Journalists and academics everywhere should be smacking their foreheads in disgust at this proposal.

So what's the solution? Ads. Charge more for ads. You newspaper people jumped into the online game and thought you couldn't get any money for advertisements online. Well, you were surprised, because you did - although it seems that you're not getting enough money for them.

Why is that?

Because newspapers are undercutting their own profits by refusing to cease printing paper copies. Paper nostalgia aside, think of the business dynamic - why should an advertiser pay the same $60,000 for one-third of a page in USA Today as it could for online? The advertiser knows it reaches more readers with paper copies. What's the incentive, unless it's a tech- or youth-oriented advertiser?

By continuing to produce a version of its "content" that competes with its newer, digital incarnation, newspapers are undercutting their own profits. The reality is newspapers are offering too many options from their portfolio. And that, my friends, is why online advertising hasn't become the savior that everyone wants it to be.

But nay, you say! Won't the advertisers just leave altogether?

Well, if the majority of newspapers switched over to digital content, they won't really have a choice, will they? Advertisers have money to offer.
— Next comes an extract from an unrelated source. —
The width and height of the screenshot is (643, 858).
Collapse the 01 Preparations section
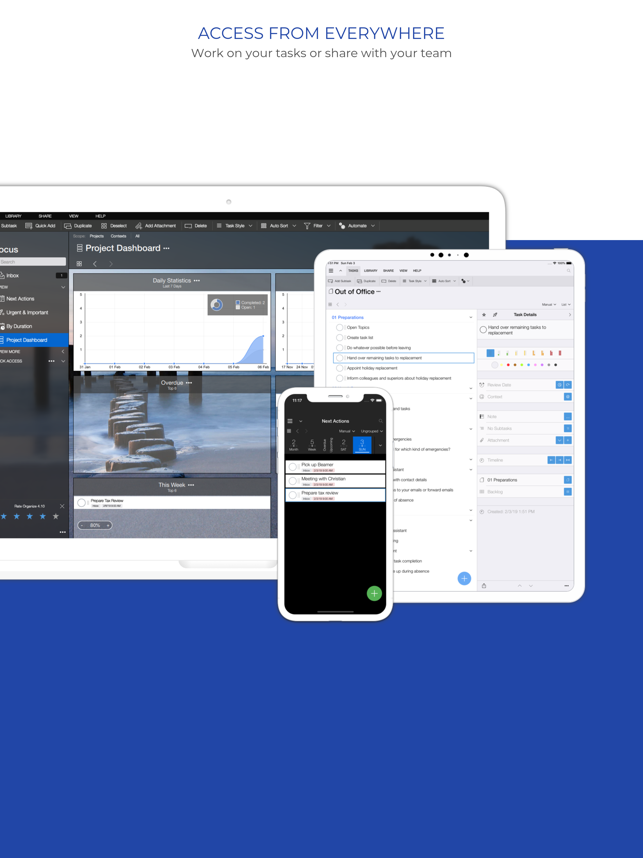coord(471,317)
Newspapers have distribution and consumer reach to offer. From a business standpoint, closing the digital-print rift mends the split nature of advertising funds. These businesses are set up to need each other. But right now, there's an imbalance, and newspapers need advertisers more than vice-versa.

So David? No, I don't think newspapers should control their content - or charge more for it - any more than they already do.

Because at the end of the day, you can't publish a paper that no one reads.